Don't retail stores typically see reduced shipments of the older model in the few days leading up to the release? Also, given that you visit a site like Mac Rumors, I'd assume you would have an inkling of when a new version was coming so you could have kept a customer happy by saying: "Come back next week, wink wink, nudge nudge." :)

I was in an Apple Store when the announcement was made about free bumpers for the iPhone 4. Even after the announcement, the employees still had no idea (I think they found out via memo later that day). I was shocked I heard an official announcement before the employees knew. Shows how far their internal privacy goes.
 

vrDrew

macrumors 65816
Jan 31, 2010
1,376
13,412
Midlife, Midwest
I can think of very few, if any, organizations that manage security with anything like the skill that Apple does. The CIA, Mossad, MI-5 and NSA might very well be more "secretive" - but by their very definition, we are unlikely to ever know about their greatest successes or failures. And Apple's "secrecy" has a very different goal than that of any intelligence agency.

Apple works in a very challenging environment. While its research labs and product development teams might work in an environment of blacked out conference rooms and air-tight non-disclosure contracts, it also subcontracts all of its production to companies that employ tens of thousands of low-paid workers. People for whom a couple hundred dollars in cash might represent a vast fortune.

And yet Apple has been remarkably effective at keeping its biggest breakthroughs secret, or at least "off the radar". (Fun project, do a forum search on the word "Siri", looking ONLY at posts older than six months. Where was the crowd loudly predicting this would be the "must have" feature of the next iPhone?)
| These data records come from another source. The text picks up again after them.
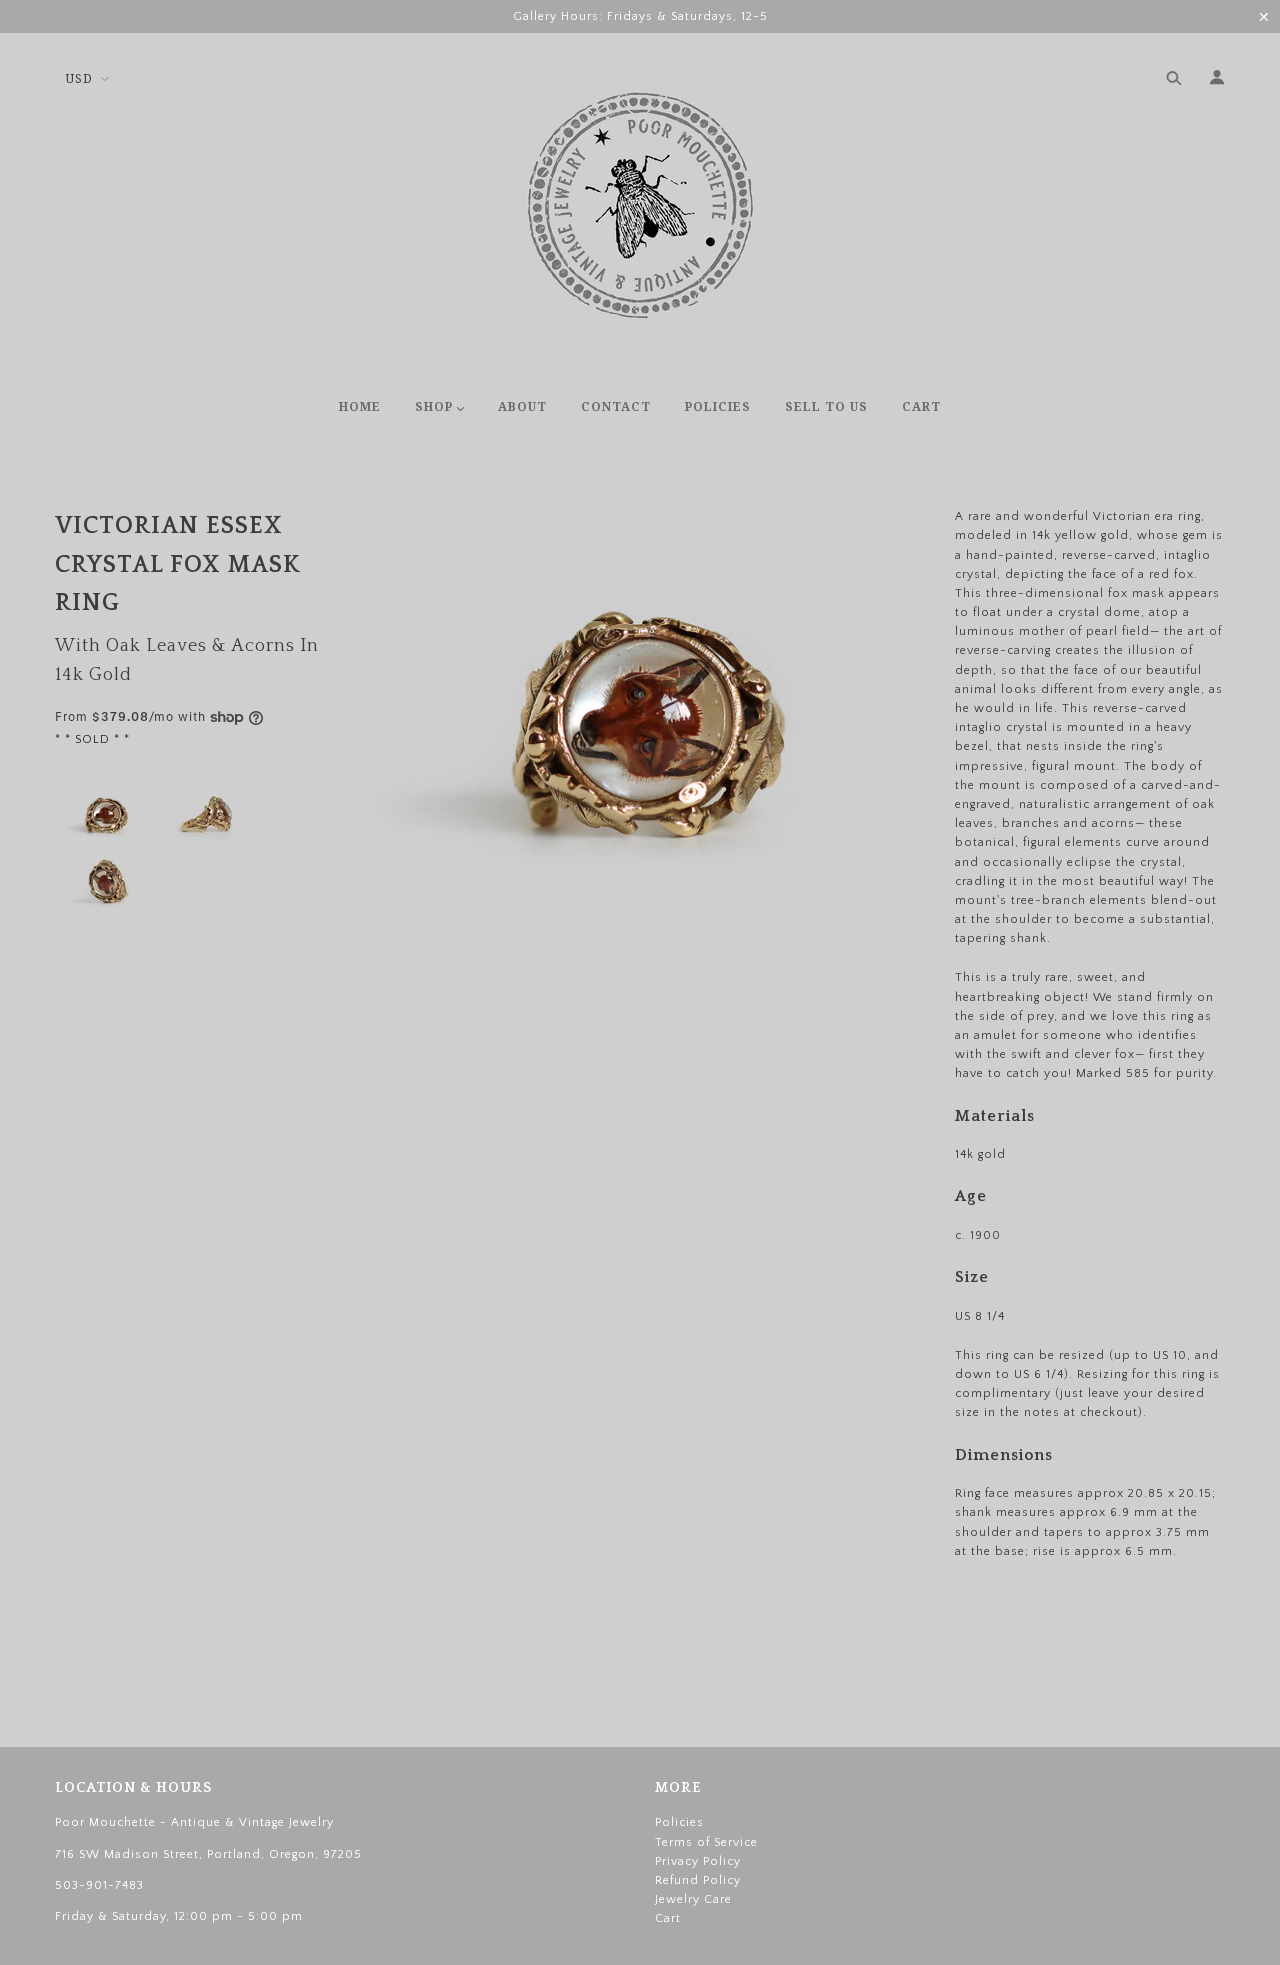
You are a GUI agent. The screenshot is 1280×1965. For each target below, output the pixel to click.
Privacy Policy (698, 1861)
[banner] (640, 205)
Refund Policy (698, 1880)
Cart (1205, 408)
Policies (679, 1822)
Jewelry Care (693, 1899)
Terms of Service (706, 1842)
This suggests, to me at least, that Apple has a very good appreciation of the role of internet sites such as this one, in its product roll-put plans. And that, at the very highest levels of the company there is a strategy in place to manage both expectations and "rumors" about upcoming products and features.

All of which suggests we ought to regard any, and all, "rumors" with the utmost skepticism. We know the next iPhone isn't going to feature time travel or levitation. But we ought to think, very hard, about all the costs and implications of all sorts of widely predicted features - from Retina displays to waterproofing - and ask ourselves the hardest question of all: Is this just Apple trying to head-fake Samsung and HTC into an expensive wild goose chase?